La Giustizia Restaurativa non è n metodo di indagine e di assegnazione della pena al colpevole, Tutt’altro, essa cerca di fare emergere la parte umana della relazione: a partire dal che cosa è successo, dalle emozioni e sentimenti in gioco, di quali conseguenze portano gli atti compiuti, soprattutto per imparare che cos’è giusto e cos’è sbagliato attraverso l’esperienza, il prendere responsabilmente parte al processo di decisione.

Tutto ciò accadeva nel ghetto di Varsavia, all’interno di un orfanotrofio che Korczak dirigeva assieme ai suoi assistenti e CON i bambini/e; fuori da lì era l’inferno, scientificamente perpetuato con una indescrivibile brutalità.

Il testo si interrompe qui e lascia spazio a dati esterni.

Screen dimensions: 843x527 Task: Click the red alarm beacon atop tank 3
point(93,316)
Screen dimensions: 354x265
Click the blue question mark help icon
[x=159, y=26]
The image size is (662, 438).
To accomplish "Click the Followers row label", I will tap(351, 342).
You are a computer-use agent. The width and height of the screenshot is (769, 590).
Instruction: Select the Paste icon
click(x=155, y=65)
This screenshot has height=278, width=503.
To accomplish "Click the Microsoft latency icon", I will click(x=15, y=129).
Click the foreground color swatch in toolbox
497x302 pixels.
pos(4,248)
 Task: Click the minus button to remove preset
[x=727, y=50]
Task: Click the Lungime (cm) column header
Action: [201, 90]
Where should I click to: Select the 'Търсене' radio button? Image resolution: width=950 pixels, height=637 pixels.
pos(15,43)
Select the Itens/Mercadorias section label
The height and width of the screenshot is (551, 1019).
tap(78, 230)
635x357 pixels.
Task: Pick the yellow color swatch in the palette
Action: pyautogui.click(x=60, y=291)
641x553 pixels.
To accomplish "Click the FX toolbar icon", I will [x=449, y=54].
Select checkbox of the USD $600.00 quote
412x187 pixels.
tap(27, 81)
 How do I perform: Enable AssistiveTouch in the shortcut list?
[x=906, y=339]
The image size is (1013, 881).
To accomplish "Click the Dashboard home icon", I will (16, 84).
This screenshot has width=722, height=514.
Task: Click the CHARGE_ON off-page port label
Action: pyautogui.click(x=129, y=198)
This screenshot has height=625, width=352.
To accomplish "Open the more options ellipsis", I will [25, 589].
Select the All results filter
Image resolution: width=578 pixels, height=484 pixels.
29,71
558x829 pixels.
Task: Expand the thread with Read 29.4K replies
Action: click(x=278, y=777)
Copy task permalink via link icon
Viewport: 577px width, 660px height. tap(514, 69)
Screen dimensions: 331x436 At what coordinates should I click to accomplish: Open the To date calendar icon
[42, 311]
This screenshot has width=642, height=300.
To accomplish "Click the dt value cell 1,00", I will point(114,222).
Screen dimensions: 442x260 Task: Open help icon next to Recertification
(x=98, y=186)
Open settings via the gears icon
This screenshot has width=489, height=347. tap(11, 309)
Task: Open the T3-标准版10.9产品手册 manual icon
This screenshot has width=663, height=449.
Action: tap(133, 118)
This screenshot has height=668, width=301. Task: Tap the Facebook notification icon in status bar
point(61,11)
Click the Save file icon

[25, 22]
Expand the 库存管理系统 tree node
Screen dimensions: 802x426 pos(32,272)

LA CORTE DI GIUSTIZIA DELLA SUMMERHILL SCHOOL
Dopo la pausa pranzo, il gruppo ha preso parte ad un'altra simulazione, con nuovi volontari coinvolti, questa volta teatralizzando come funziona una moderna corte di giustizia che viene tutt’ora attuata alla Summerhill school, da oramai quasi cento anni.
L’attività è stata anche supportata da spezzoni di video tratti dal film che la BBC per bambini/ragazzi ha realizzato per promuovere un'altra scuola possibile, proprio per informare famiglie e docenti che questo è possibile, scegliendo la Summerhill school.

DIBATTITO
A chiusura della giornata, un ultimo dibattito costruito sulla questione: il perpetratore di un reato deve essere punito?

A. S. Neill (fondatore di Summerhill) non conosceva Janusz Korczak, ma entrambi erano quasi contemporanei e coetanei, nonché alleati nel portare avanti la loro battaglia per l’infanzia e l’adolescenza, contribuendo a porre le fondamenta per la futura Convenzione dei diritti.